Competitive Strengths

      We believe we are well positioned to execute our business strategy because of the following competitive strengths:

  •  Asset Base and Integrated Distribution Network. We operate a diversified asset base that, together with the services provided by Martin Resource Management, enables us to offer our customers an integrated distribution network consisting of transportation, terminalling and midstream logistical services while minimizing our dependence on the availability and pricing of services provided by third parties. Our integrated distribution network enables us to provide customers a complementary portfolio of transportation, terminalling, distribution and midstream logistical services for hydrocarbon products and by-products.
 
  •  Strategically Located Terminal Facilities. The Tesoro Marine asset acquisition further strengthened our presence and infrastructure in our core Gulf Coast market. We believe we are one of the largest providers of shore bases and one of the largest lubricant distributors and marketers in the Gulf Coast region.
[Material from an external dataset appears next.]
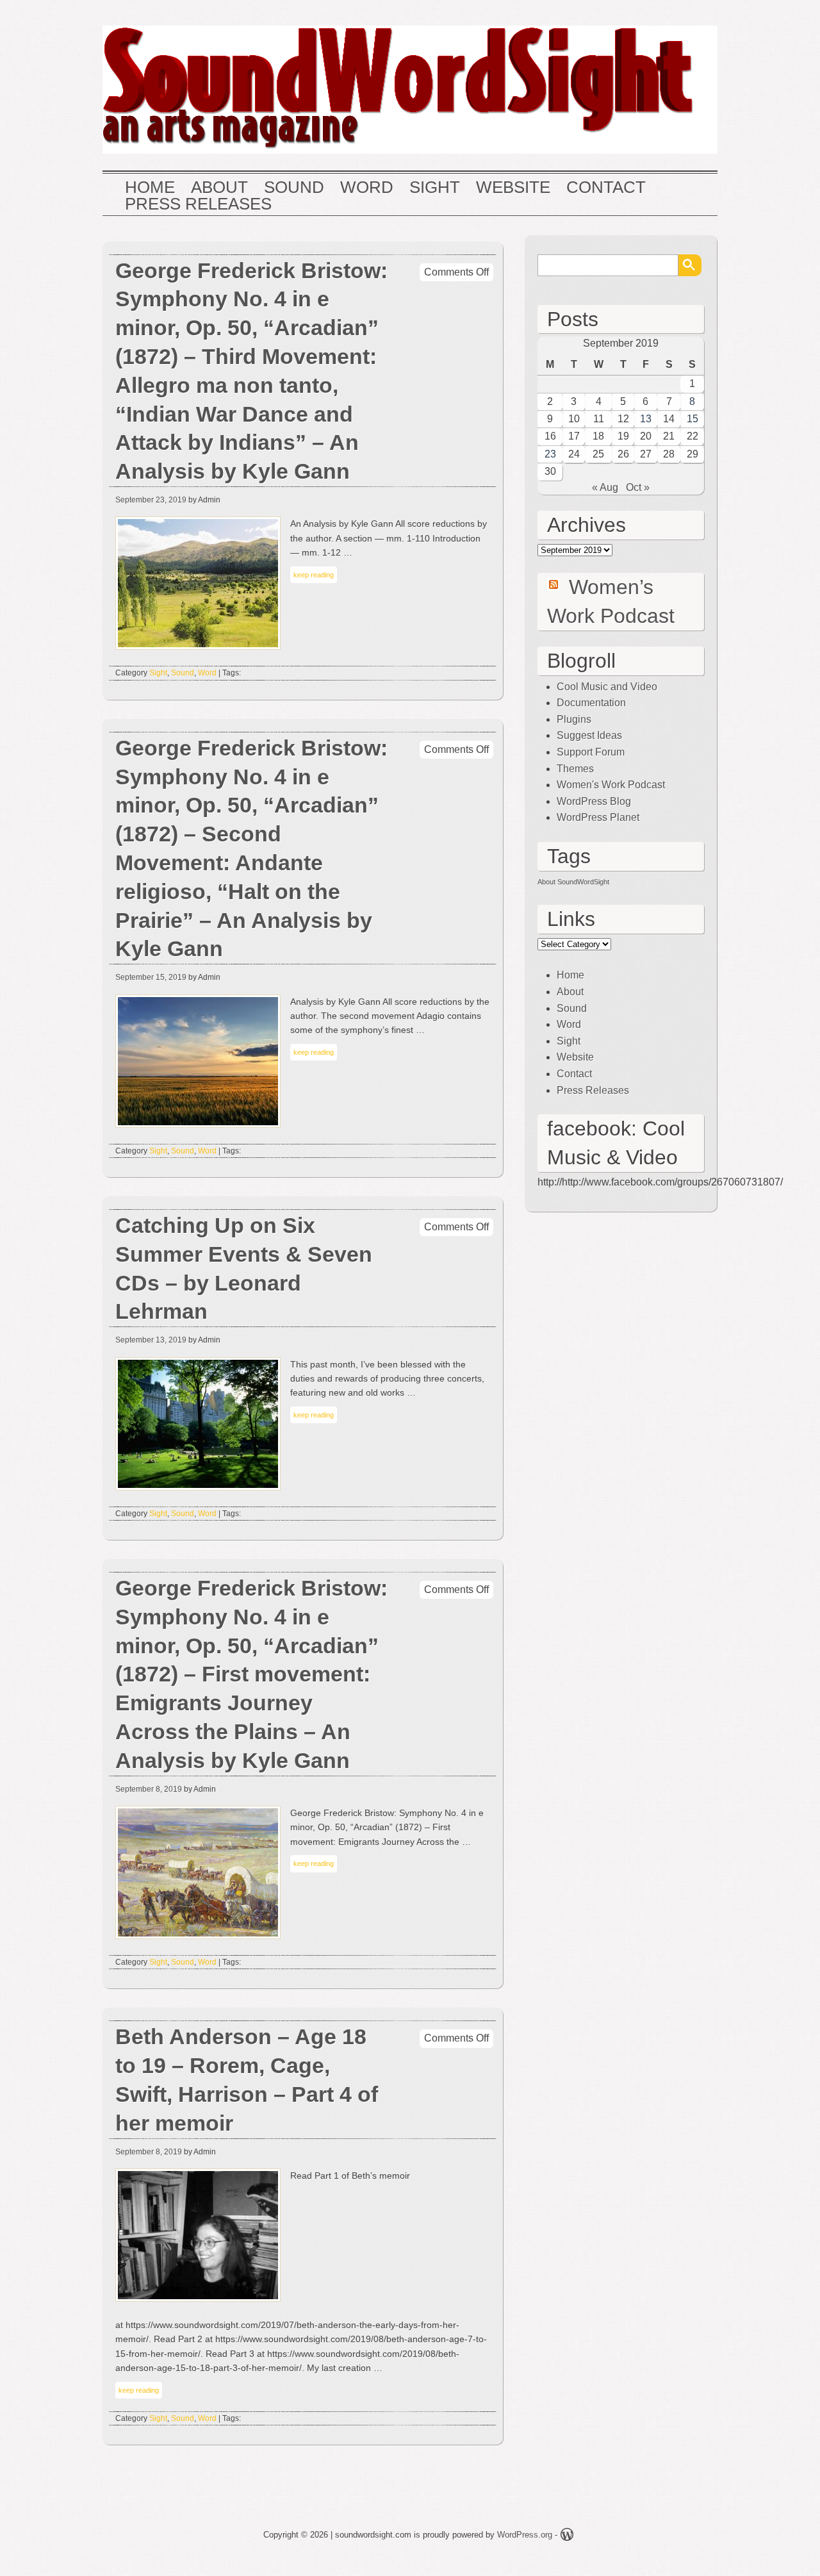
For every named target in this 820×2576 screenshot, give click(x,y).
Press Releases (198, 204)
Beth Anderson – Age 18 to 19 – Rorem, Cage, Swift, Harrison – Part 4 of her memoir (246, 2079)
In addition, we are one of the largest operators of marine service terminals in the Gulf Coast region providing broad geographic coverage and distribution capability of our products and services to our customers.
 
  •  Specialized Transportation Equipment and Storage Facilities. We have the assets and expertise to handle and transport certain hydrocarbon products and by-products with unique requirements for transportation and storage, such as molten sulfur, asphalt and sulfuric acid. For example, we own facilities and resources to transport molten sulfur and asphalt, which must be maintained at temperatures between approximately 275 and 350 degrees Fahrenheit to remain in liquid form. We believe these capabilities help us enhance relationships with our customers by offering them services to handle their unique product requirements.